The twelve stories in Hampton’s debut collection show us a rural Appalachia in flux, where locals and tourists mingle; ecological catastrophe looms; and smart women dare to imagine different lives. Hampton, a native of the Blue Ridge Mountains with a degree from the Michener Center for Writers at UT Austin, weaves distinct voices and perspectives from the misunderstood region. While not exactly linked, the stories here are patchwork—but not a patchwork quilt, as Hampton resists many of the mum-and-pop clichés of regional literature.

Hampton’s prose is clear-eyed and blunt, crafted with a wry awareness of our social preconceptions about Appalachia. Most of her stories begin by situating the reader in the place of the voyeur, like a rich tourist gawking at the townies. Take the introduction to “Wireless”: “The Holiday Inn Express on Richland Skyway seemed like a good a place as any for Margaret Price to maybe, possibly, stick her finger up a guy’s butthole.” Or the introduction to the title story, which zooms into the employee parking lot at the backside of a grocery store. “Nothing’ll ever fix what’s broken in this town, but it would be nice if they’d at least get the dead bear out of the parking lot at Food Country.”
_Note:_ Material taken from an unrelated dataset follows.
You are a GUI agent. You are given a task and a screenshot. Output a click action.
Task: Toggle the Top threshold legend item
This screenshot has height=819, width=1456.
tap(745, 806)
Leah Hampton knows how to tell a story and tells hers with traditional arcs and structures that alternate driving plot with backstory. However, the kick-down-the-door introductions and quiet endings begin to feel too familiar by the end. In places, Fuckface has an overly schooled and methodical quality.

What sets Fuckface apart from other recent story collections about Appalachia is Hampton’s excellent writing about public lands and tourism. She focuses on what many of the region’s writers ignore—National Forest and Parks, not coal mines and dark hollows, offer the most interesting insight into how the region is changing. In these spaces that Hampton shows us, our ecological sins and social inequities are laid bare.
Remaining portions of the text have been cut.